=== Data rows ===

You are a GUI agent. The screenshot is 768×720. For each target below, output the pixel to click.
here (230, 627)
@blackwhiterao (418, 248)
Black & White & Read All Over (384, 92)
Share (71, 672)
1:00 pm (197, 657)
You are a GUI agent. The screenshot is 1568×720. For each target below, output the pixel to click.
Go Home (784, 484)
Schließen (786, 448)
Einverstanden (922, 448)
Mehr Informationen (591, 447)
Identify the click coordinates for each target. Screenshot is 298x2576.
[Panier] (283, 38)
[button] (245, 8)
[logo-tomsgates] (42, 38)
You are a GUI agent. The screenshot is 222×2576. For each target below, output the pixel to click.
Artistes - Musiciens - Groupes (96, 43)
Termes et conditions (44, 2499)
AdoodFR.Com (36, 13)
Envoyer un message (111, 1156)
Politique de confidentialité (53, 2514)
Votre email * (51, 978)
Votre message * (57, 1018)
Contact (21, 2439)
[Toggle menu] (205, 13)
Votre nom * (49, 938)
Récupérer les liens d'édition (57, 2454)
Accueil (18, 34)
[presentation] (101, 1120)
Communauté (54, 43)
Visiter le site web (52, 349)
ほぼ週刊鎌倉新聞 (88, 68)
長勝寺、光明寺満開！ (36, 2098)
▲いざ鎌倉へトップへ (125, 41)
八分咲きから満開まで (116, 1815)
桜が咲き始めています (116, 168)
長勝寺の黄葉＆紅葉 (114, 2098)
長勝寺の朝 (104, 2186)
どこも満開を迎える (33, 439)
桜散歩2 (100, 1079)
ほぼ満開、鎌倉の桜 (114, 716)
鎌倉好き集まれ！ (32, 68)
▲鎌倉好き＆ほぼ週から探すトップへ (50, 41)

===

Set task » Starting with the line with "ほぼ週刊鎌倉新聞 (88, 68)" and going on through the last line of the material, rewrite each line in full, multiplying every coordinate by 2 and rounding to whole numbers, with halves rounded up.

Full answer »
ほぼ週刊鎌倉新聞 (176, 136)
長勝寺、光明寺満開！ (72, 4196)
▲いざ鎌倉へトップへ (250, 82)
八分咲きから満開まで (232, 3630)
桜が咲き始めています (232, 336)
長勝寺の黄葉＆紅葉 (228, 4196)
長勝寺の朝 (208, 4372)
どこも満開を迎える (66, 878)
桜散歩2 (200, 2158)
ほぼ満開、鎌倉の桜 (228, 1432)
鎌倉好き集まれ！ (64, 136)
▲鎌倉好き＆ほぼ週から探すトップへ (100, 82)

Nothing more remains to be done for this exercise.